What to work on:
Copy the records from the line containing "Given: Expand the Reset dropdown button" through the line containing "Looking at the screenshot, I should tap(996, 63).", both lines included, reproducing each line without change.

Records for the task:

○ ○ ○ ○

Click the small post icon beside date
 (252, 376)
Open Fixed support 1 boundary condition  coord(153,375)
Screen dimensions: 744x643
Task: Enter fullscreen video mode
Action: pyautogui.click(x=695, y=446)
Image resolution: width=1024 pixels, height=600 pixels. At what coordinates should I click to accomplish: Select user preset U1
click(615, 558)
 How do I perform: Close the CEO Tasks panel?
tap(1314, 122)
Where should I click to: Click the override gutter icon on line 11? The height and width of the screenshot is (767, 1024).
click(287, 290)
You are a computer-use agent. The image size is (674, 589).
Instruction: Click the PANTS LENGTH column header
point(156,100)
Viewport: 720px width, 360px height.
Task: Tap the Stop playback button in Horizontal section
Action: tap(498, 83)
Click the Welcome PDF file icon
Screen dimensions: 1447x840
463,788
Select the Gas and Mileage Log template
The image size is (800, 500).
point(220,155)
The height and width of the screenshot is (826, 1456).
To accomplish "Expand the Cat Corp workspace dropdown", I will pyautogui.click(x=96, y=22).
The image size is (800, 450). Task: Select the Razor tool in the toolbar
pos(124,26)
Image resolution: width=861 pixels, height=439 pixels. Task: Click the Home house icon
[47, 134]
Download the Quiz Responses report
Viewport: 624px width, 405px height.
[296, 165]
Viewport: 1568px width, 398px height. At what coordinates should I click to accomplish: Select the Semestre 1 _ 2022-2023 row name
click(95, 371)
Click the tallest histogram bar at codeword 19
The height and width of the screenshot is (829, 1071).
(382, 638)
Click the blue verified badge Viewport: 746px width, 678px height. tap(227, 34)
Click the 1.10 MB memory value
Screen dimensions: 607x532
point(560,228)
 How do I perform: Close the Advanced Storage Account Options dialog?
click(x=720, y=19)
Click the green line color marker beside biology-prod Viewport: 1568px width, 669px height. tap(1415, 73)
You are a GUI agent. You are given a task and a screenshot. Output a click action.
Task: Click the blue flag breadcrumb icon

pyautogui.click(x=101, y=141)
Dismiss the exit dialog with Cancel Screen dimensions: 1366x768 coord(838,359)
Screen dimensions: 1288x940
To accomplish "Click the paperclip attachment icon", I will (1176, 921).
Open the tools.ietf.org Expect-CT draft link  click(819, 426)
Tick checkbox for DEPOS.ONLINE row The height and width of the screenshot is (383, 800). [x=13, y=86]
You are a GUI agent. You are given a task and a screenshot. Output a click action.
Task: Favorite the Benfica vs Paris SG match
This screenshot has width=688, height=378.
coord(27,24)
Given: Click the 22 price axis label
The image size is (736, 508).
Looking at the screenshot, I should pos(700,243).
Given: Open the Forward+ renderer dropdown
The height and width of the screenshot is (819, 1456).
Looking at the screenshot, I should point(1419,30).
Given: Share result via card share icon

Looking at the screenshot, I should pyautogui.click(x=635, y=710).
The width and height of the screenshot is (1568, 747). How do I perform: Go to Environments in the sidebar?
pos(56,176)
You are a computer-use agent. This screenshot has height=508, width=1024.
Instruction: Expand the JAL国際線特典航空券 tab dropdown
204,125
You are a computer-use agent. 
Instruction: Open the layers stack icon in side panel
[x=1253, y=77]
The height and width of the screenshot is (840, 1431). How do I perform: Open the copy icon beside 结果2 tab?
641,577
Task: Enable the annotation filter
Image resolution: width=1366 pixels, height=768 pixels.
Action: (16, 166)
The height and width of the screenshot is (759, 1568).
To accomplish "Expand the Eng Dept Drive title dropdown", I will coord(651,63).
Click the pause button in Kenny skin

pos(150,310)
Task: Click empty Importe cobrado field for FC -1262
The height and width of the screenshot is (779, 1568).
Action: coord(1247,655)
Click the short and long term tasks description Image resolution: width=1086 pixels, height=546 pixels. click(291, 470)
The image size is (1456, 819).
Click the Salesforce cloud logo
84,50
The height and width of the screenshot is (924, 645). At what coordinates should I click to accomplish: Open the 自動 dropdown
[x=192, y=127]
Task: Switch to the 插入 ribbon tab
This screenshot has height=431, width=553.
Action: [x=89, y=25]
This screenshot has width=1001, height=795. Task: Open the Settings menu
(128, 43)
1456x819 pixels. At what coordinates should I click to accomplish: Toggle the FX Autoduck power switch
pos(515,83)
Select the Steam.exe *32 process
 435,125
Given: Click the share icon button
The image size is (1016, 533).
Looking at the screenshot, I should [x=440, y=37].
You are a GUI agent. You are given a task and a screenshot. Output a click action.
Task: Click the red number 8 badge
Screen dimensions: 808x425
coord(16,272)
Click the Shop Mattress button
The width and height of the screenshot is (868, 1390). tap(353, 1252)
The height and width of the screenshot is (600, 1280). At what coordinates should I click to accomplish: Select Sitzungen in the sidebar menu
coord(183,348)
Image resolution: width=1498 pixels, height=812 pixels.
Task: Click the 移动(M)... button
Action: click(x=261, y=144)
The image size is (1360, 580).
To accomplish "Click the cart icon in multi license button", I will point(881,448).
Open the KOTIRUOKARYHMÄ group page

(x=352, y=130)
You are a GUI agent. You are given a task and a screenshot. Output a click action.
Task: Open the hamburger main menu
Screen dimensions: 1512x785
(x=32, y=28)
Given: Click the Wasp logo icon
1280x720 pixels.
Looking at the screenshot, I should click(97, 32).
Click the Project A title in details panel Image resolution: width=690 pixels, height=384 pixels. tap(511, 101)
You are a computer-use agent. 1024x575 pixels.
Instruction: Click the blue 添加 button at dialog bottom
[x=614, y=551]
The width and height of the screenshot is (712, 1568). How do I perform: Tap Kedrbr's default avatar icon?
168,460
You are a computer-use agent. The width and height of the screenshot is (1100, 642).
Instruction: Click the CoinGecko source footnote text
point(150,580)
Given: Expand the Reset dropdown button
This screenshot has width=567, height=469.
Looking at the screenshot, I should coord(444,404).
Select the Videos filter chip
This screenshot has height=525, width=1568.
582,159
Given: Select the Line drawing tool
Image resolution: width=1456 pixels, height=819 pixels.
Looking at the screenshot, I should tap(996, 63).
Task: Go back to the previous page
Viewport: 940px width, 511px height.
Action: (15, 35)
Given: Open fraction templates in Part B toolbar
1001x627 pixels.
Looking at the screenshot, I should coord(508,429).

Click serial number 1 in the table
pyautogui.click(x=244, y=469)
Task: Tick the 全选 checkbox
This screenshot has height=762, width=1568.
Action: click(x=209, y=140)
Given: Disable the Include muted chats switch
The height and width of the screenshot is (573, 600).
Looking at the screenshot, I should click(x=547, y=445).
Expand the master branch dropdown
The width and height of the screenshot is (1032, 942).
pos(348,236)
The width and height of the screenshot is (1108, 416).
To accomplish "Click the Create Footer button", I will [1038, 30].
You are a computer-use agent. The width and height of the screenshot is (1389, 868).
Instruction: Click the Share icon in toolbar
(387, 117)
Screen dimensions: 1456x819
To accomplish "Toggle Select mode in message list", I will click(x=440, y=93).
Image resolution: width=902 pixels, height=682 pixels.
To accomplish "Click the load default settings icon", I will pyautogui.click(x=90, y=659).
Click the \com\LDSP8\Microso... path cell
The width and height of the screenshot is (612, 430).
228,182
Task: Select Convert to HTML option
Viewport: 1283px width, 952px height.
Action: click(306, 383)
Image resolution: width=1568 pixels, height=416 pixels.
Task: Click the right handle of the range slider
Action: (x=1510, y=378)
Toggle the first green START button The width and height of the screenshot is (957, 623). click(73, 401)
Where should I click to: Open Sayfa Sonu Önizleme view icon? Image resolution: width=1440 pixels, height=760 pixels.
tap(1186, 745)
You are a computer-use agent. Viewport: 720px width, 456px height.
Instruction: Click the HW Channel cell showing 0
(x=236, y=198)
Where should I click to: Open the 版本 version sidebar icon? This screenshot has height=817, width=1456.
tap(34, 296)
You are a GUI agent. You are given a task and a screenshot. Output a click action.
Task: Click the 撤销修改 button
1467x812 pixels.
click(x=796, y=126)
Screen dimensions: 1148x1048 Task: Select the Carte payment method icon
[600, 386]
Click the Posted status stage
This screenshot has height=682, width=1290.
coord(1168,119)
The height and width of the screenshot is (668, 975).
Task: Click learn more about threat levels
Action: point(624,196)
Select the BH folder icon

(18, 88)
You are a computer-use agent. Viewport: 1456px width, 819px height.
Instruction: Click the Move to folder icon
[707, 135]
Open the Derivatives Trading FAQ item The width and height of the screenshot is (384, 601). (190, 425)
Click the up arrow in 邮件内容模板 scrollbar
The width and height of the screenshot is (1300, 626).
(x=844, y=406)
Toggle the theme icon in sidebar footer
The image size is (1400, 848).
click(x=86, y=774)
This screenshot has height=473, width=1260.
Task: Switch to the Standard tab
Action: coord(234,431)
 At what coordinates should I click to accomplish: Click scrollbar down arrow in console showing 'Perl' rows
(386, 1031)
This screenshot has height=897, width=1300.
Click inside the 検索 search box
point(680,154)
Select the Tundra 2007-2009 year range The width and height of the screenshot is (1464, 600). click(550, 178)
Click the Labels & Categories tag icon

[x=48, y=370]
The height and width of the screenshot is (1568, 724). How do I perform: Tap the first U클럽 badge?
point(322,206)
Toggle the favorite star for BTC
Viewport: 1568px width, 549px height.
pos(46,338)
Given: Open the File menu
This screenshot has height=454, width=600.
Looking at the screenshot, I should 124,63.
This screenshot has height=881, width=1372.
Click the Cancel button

○ ○ ○ ○

The result:
Given: Expand the Reset dropdown button
This screenshot has width=567, height=469.
Looking at the screenshot, I should coord(444,404).
Select the Videos filter chip
This screenshot has height=525, width=1568.
582,159
Given: Select the Line drawing tool
Image resolution: width=1456 pixels, height=819 pixels.
Looking at the screenshot, I should tap(996, 63).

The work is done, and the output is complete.